Due to Warner Bros.' fast-tracking of this sequel, director Guy Ritchie was forced to drop out of an adaptation of Lobo, while Robert Downey Jr. was forced to drop out of Cowboys & Aliens ~IMDB

Sherlock Holmes is back (Robert Downey Jr.; The Avengers) along with his sidekick Watson (Jude Law; A.I.) complete with wife in tow (Kelly Reilly; Pride and Prejudice). This time Holmes is out to capture and bring to justice his arch nemesis Professor James Moriarty (Jared Harris; Fringe) after Moriarty killed his love Irene Adler (Rachel McAdams; The Vow). Their new task sets them on a path which leads them to a gypsy woman named Madam Simza Heron (Noomi Rapace; Prometheus) who is in Moriarty’s sights. Can Holmes save the girl, save Watson’s marriage, and ultimately avenge his love?

I’ll be honest here. I wasn’t a huge fan of the first film. It had a few things going for it, mainly that Guy Ritchie was behind the camera, but it didn’t feel like a Guy Ritchie film in the end. I had hoped, at best, this mainstream farce would at least give Ritchie the clout to return to his RockNRolla franchise, as was promised at the end of that film. Unfortunately Sherlock Holmes 2 was his next project, in what I assume was done in movie studio fashion of striking while the iron is hot. In any case I never bothered to see the film in theaters as I had done the first and I was at least a little intrigued to see what unfolded in this next chapter of the Sherlock Holmes franchise.

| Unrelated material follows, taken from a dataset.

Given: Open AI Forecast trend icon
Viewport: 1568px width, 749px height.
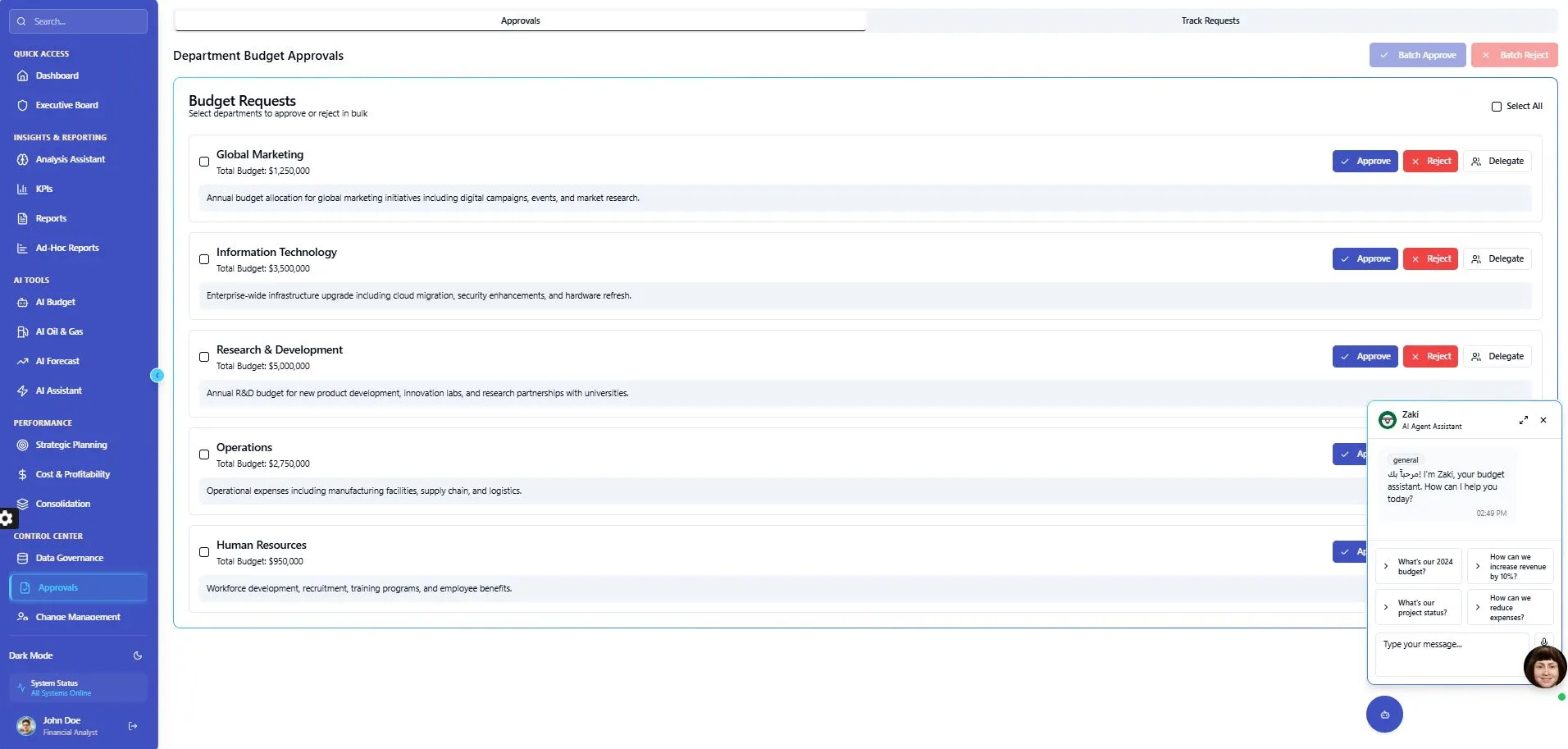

When I look back at what I witnessed for over two hours the Pirates franchise comes to mind. Depp was so perfectly sleazy, charming, and had a dialogue and accent that pretty much made the film. The sword fights and special effects were all just bonus. Then when the second film came out it was too much Depp, too much sword fighting, and the story kind of went belly up. This is exactly what happened to Sherlock 2. Far too many fight sequences, far too many in that watch it once in slow motion and then again in fast forward bit that was kind of cool back when it was done in the 2003 film The Last Samurai, a film that only employed it once throughout its entire runtime. In any case Robert Downey Jr. failed to do his character justice, there was nothing but fight sequences, and the story didn’t seem to do anything for the first hour (possibly more). Frankly I was bored and wanted nothing more to do with it. I of course watched it through to the end but by then I was completely detached. I didn’t care what happened either way. So was the BD at least quality?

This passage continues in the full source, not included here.